Maxi-devaluation in Venezuela, without a rise in prices?

Authors:
Luis Alberto López Rafaschieri and José Alberto López Rafaschieri
www.morochos.net

No, it is not an idea from a parallel universe, is from Chavez: He is trying to enact a maxi-devaluation without increasing prices. That is, the Chavez government diminishes the value of the object that pays for goods and services in Venezuela, but expects the same purchasing power as before for this devalued currency.

Unfortunately for Chavez, although now the government wants to throw the blame on retailers, the market has its own rules. A devaluation almost always causes a general rise in prices, more so if it is a maxi-devaluation of 100% -not to mention what happens in the black market- and even worse if we talk about a country like Venezuela, which imports 80% of what it consumes.

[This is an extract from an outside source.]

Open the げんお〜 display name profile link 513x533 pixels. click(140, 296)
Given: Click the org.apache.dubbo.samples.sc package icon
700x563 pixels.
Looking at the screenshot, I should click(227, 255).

Prices will rise, no matter whether Chavez agrees or not. The government may fine/expropriate retailers to intimidate them, but sooner or later the facts will have to be faced; just as happened in the fight between the black market dollar vs. CADIVI's dollar, where the wishes of the government were not sufficient to contain reality.

Before Chavez's black Friday, the expected rate of inflation for 2010 in Venezuela was 30%, but after the maxi-devaluation of the bolivar, inflation is now projected to climb above 50%.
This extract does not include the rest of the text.